STMV1 apoa benchmark was run which inlcudes simulation of 1 million atoms. The first graph shows that is better to use 1 MPI per GPU as the performance degrades when one increases MPI processes oer node and share GPU due to CPU-GPU communication bottleneck.

Scaling study was done on the same benchmark. The folowing graph shows multi-GPU early results. Y -axis is walltime(sec) and X axis is cores per node used i.e ppn with # of nodes scaling from 1 to 4.

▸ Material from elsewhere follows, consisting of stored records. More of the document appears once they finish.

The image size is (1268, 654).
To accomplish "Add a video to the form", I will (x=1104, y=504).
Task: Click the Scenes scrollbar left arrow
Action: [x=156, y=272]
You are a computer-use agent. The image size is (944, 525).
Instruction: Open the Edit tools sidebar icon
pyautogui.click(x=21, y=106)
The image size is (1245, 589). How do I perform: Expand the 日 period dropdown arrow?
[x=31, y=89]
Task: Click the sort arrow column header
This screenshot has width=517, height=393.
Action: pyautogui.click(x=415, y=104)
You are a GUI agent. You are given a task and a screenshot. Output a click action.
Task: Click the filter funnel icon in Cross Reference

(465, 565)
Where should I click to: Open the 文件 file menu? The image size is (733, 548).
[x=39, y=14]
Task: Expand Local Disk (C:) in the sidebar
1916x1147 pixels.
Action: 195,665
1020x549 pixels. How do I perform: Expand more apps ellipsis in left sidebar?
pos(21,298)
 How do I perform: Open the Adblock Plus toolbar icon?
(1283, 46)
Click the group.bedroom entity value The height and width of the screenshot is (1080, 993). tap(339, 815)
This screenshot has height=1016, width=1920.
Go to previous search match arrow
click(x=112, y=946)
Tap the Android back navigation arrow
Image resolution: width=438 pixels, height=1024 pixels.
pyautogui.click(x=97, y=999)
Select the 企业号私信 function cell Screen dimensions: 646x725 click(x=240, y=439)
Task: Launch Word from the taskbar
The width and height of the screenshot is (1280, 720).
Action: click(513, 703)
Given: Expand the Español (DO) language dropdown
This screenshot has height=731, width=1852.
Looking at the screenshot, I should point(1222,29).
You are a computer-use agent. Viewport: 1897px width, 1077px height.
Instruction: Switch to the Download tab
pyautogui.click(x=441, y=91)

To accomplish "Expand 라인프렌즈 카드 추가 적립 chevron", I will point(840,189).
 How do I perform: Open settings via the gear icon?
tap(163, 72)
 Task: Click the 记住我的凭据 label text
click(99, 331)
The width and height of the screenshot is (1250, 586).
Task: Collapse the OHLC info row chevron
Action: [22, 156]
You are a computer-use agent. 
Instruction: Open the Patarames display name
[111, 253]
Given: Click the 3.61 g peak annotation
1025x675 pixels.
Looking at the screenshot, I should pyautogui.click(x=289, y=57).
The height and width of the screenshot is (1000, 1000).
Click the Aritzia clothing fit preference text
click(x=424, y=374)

If we focus on two cases one with 1 node CPU-GPU when 2 pp and with 4 node and 4 ppn those has same height.
So can we say
2 core + 1 GPU = 16 cores
1 GPU = 14 cores ?
If we explored enough parallelsim within node this might be a good indication of how much CPU equivalent performance is shown by single GPU for NAMD. Ofcourse this is open to debate.
3) HPL Benchmark
HPL is a software package that solves a (random) dense linear system in double precision (64 bits) arithmetic on distributed-memory computers. It can thus be regarded as a portable as well as freely available implementation of the High Performance Computing Linpack Benchmark.
The algorithm used by HPL can be summarized by the following keywords: Two-dimensional block-cyclic data distribution - Right-looking variant of the LU factorization with row partial pivoting featuring multiple look-ahead depths - Recursive panel factorization with pivot search and column broadcast combined - Various virtual panel broadcast topologies - bandwidth reducing swap-broadcast algorithm - backward substitution with look-ahead of depth 1.
The HPL package provides a testing and timing program to quantify the accuracy of the obtained solution as well as the time it took to compute it. The best performance achievable by this software on your system depends on a large variety of factors. Nonetheless, with some restrictive assumptions on the interconnection network, the algorithm described here and its attached implementation are scalable in the sense that their parallel efficiency is maintained constant with respect to the per processor memory usage.
Following are the performance results of multithreaded HPL using CUDA i.e one GPU per node. The results are obtained running 1 MPI process per node and 8 OpenMP threads. MPI process communicates with NVIDIA card (C 2050) to offload the work to GPU . Computational efficiency is calculated by the formula
GPU FLOPS / (CPU-GPU) FLOPS
The first graph shows that Fermi cards give 4 times Double precision flops compared to Tesla (previous generation). The second graph shows that as number of nodes grow, GPU contribution decreases to less than half. This is from the fact that MPI communication bottleneck kicks in as you across the node over infiniband.